_Yang Ditanyakan_:
1. Sebutkan semua gerakan atau posisi shalat yang disebut dalam catatan tentang shalat di masjid.
2. Berdasarkan catatan tentang shalat di masjid, tentukan apakah setiap pernyataan berikut sesuai. Jawab ya atau tidak dan sertakan kutipan yang menentukan.
(a) Penulis selalu dapat langsung sujud lagi setelah duduk di antara dua sujud.
(b) Ruang yang terlalu sempit membuat posisi duduk tahiyat akhir sering tidak sempurna.
(c) Saat berdesakan, penulis sujud lebih dahulu daripada jamaah di kanan dan kirinya.
3. Lanjutkan catatan tentang shalat di masjid, dimulai setelah kalimat terakhirnya.

--- Dokumen Sumber ---

Minggu, 12 Mei 2013

Catatan #7. Lupakan Fiqih Shalat


Gerakan shalat setelah duduk di antara dua sujud adalah sujud lagi. Tapi terkadang saya tidak bisa melakukan itu, terutama saat shalat sunnah ba’diyah, karena saya harus menunggu tidak ada kaki-kaki yang menginjak tempat saya akan sujud. Akhirnya duduk di antara dua sujud saya menjadi jauh lebih lama dari biasanya.
Banyaknya jamaah yang berharap bisa shalat di dalam masjid menyebabkan kami seringkali harus berbagi shaf dengan jamaah lain. Space yang terlalu sempit tentu saja menyebabkan posisi duduk tahiyat akhir seringkali tidak bisa sempurna.
Jika sudah dalam keadaan bersempit-sempit ria, saya seringkali membiarkan kedua jamaah di kanan kiri saya sujud terlebih dahulu baru kemudian saya menyusul sambil berusaha menciutkan tubuh agar bisa masuk di antara keduanya.
Lain lagi jika sudah berdekatan dengan jamaah yang membawa anak balita. Terkadang sang anak ini “lepas” dari ibunya dan menjelajah tempat shalat di sebelah-sebelahnya. Tak jarang salah satu dari mereka lantas duduk manis di tempat jidat saya seharusnya menempel kala sujud. Alhasil, saya harus sujud dengan posisi agak miring agar tidak ketinggalan shalat jamaah.

--- Data yang Diberikan ---

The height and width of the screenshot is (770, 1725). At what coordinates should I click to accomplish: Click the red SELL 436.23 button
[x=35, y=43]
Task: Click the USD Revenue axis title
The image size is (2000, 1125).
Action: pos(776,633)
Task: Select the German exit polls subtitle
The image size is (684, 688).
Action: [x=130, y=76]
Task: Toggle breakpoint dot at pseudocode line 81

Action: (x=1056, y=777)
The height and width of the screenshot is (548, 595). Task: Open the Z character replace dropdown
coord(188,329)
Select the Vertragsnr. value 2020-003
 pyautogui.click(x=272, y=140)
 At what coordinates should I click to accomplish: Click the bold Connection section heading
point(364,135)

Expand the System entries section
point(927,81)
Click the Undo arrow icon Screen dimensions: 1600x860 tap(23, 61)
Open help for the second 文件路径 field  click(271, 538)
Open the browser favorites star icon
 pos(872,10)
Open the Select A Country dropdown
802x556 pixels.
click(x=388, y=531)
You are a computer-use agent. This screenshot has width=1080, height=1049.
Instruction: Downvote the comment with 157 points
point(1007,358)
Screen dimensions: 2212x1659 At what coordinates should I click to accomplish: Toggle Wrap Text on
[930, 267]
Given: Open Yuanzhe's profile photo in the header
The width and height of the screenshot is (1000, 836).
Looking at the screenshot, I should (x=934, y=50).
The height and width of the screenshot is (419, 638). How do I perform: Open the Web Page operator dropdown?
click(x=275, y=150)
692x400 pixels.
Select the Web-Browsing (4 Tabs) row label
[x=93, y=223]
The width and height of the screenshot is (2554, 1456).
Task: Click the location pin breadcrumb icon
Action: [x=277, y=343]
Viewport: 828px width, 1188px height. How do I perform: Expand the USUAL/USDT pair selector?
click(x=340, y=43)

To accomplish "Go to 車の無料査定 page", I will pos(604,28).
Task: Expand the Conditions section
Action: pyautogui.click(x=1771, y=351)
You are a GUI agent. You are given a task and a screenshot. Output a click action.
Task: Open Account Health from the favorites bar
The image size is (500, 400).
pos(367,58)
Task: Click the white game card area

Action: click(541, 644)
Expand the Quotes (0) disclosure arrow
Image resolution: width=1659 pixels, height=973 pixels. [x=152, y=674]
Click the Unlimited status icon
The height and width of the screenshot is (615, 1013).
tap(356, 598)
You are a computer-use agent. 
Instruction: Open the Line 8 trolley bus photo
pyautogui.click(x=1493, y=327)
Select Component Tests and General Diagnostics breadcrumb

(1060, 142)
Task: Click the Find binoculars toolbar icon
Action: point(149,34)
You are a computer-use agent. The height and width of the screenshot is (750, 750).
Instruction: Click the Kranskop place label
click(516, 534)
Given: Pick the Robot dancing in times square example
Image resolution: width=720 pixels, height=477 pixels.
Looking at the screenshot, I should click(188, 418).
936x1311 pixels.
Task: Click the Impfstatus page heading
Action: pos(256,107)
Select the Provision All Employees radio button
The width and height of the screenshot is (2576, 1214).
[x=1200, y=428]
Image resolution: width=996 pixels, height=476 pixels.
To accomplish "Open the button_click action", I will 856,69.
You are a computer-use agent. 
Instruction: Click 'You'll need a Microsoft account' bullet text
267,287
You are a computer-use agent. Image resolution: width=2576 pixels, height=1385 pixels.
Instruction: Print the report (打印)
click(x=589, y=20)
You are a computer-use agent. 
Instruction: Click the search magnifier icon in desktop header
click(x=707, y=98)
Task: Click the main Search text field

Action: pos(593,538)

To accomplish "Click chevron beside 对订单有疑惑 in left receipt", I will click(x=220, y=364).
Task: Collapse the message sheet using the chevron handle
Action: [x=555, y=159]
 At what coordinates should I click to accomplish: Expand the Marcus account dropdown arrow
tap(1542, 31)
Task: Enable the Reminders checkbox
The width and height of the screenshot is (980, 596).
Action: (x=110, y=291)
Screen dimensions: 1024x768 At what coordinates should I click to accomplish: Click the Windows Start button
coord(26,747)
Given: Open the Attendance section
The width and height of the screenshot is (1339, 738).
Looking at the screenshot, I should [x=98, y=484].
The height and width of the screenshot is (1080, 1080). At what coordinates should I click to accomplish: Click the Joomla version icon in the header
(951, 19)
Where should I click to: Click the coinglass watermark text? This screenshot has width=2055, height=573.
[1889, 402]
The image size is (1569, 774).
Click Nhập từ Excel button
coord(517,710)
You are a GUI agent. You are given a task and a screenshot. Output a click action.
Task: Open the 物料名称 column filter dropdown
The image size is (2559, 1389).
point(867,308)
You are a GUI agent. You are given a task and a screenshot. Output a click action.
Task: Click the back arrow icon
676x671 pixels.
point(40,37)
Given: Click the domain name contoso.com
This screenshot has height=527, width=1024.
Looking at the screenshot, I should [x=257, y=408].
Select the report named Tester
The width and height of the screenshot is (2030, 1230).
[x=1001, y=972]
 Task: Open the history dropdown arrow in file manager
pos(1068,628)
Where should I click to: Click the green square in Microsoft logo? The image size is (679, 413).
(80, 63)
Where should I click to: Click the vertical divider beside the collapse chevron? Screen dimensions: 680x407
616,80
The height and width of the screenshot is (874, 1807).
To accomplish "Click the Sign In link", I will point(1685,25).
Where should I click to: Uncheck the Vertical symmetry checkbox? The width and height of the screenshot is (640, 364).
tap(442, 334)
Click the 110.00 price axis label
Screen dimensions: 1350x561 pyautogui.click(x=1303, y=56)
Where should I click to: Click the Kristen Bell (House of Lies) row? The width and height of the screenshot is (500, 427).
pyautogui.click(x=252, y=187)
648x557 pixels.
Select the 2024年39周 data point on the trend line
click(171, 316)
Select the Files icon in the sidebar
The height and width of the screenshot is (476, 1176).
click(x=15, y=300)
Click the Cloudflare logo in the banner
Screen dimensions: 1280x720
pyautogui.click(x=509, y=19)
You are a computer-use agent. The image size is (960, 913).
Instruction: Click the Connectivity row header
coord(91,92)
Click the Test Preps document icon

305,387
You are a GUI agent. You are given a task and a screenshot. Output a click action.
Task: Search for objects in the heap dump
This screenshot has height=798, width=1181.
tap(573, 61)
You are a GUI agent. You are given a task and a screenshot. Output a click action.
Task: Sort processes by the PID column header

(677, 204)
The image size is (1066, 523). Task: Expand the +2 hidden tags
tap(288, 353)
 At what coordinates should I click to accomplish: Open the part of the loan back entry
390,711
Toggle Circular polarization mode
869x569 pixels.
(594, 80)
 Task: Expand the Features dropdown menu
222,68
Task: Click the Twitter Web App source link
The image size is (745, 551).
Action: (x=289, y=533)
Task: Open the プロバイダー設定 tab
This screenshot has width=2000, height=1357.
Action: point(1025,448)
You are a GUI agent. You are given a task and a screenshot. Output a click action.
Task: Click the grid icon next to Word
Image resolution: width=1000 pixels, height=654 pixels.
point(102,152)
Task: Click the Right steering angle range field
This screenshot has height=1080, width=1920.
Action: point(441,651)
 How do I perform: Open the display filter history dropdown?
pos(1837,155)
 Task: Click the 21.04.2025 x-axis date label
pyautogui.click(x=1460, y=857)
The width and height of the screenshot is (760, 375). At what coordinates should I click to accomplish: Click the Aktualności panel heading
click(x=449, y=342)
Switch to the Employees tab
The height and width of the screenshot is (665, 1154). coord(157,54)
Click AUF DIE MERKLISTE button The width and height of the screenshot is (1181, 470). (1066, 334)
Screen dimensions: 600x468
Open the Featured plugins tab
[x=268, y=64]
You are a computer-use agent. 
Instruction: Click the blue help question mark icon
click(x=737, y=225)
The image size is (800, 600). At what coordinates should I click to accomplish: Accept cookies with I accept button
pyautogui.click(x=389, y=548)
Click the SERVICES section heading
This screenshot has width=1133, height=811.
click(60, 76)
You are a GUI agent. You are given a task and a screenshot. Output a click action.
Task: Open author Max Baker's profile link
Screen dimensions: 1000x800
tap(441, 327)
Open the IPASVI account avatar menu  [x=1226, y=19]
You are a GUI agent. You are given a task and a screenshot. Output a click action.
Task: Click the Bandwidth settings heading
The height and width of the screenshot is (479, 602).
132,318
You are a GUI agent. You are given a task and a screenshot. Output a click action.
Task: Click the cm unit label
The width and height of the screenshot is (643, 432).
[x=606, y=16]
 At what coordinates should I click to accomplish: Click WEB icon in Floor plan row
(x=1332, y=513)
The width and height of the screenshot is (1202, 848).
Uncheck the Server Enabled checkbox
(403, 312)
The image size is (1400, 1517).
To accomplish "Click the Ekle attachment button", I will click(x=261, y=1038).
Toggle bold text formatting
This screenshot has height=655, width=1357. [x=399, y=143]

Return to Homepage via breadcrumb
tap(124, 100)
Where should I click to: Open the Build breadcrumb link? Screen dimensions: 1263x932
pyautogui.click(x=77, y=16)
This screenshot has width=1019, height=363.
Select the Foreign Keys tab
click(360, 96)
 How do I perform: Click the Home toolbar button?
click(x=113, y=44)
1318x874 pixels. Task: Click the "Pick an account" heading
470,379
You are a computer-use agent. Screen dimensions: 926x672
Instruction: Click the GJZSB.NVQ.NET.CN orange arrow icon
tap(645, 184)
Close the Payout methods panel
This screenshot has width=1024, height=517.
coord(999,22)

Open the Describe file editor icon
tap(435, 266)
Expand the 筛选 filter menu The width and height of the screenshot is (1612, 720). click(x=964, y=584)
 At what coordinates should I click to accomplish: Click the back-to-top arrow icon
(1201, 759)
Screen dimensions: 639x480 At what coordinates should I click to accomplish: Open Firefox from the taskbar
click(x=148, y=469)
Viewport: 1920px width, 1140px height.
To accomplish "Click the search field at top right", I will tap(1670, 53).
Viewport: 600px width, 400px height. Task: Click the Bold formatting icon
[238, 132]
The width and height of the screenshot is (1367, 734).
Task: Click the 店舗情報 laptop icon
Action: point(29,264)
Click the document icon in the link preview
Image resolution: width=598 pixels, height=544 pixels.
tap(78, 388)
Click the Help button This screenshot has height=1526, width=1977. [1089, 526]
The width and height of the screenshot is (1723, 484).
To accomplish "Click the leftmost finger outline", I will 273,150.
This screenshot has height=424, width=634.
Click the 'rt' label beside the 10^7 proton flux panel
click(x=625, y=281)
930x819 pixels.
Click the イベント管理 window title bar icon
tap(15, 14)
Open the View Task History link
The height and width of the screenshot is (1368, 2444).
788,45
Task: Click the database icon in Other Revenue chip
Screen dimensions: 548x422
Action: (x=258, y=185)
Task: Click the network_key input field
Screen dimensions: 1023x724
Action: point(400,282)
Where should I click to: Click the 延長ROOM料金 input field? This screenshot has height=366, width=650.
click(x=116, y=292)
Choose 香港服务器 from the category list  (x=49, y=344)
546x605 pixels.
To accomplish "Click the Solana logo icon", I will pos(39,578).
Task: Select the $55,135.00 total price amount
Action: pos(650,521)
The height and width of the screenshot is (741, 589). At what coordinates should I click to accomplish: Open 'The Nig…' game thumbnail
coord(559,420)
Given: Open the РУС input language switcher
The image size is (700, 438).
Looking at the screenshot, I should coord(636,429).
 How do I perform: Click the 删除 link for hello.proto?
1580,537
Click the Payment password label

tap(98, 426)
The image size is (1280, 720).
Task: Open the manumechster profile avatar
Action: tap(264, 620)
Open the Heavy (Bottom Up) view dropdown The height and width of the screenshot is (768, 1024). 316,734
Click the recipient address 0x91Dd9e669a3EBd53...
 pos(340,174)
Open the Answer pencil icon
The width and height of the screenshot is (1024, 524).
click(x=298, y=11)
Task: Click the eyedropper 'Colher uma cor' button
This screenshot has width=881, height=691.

---

_Jawaban Tugas_:
1.
- sujud
- duduk di antara dua sujud
- duduk tahiyat akhir

2.
(a) Tidak: "Tapi terkadang saya tidak bisa melakukan itu"
(b) Ya: "Space yang terlalu sempit tentu saja menyebabkan posisi duduk tahiyat akhir seringkali tidak bisa sempurna."
(c) Tidak: "saya seringkali membiarkan kedua jamaah di kanan kiri saya sujud terlebih dahulu"

3.
Pernah suatu kali seorang balita “lepas” dari Ibunya dan merangkak sendiri hingga tepat di depan saya. Dia berhenti lama sambil memainkan ID card yang tidak sengaja lepas dari leher saya saat bersujud. Bosan bermain ID card, pandangannya beralih ke tumpukan Quran di depan jamaah asal Mesir yang sedang shalat di sebelah kiri saya. Diraihnya tumpukan Quran itu dan memainkannya seakan-akan kitab suci itu adalah majalah anak-anak.
Spontang sang wanita Mesir itu berusaha mencegah sang balita memainkan kitab suci tersebut, namun si anak tidak peduli. Perlu dicatat bahwa saat itu kami sedang shalat Isya’ rakaat kedua, menjelang tahiyat awal. Pada saat duduk tahiyat awal, karena melihat sang jamaah Mesir ini kuwalahan dengan tingkah si bocah, saya segera mengambil inisiatif untuk mengangkat tumpukan Quran itu dan memindahkannya ke belakang shaf agar sang anak tidak bisa meraihnya.
Saat melihat ke belakang, saya menyadari Alquran itu harus diletakkan di atas lantai. Saya tak tega. Tanpa banyak berpikir, saya memutar tubuh lagi menghadap depan dan meraih tas tangan sang orang Mesir yang memang sejak tadi menjadi alas tumpukan Quran. Setelah menggenggam tas tersebut, kembali tubuh saya putar ke belakang untuk meletakkannya di bawah tumpukan Al Quran.
Tentu saja sang anak protes melihat “mainan”nya diambil, tapi setidaknya sang orang Mesir bisa kembali shalat dengan tenang. Saya pun tidak lagi khawatir Al Quran itu akan rusak atau sobek dan kepikiran melihat jamaah Mesir di sebelah saya yang kebingungan.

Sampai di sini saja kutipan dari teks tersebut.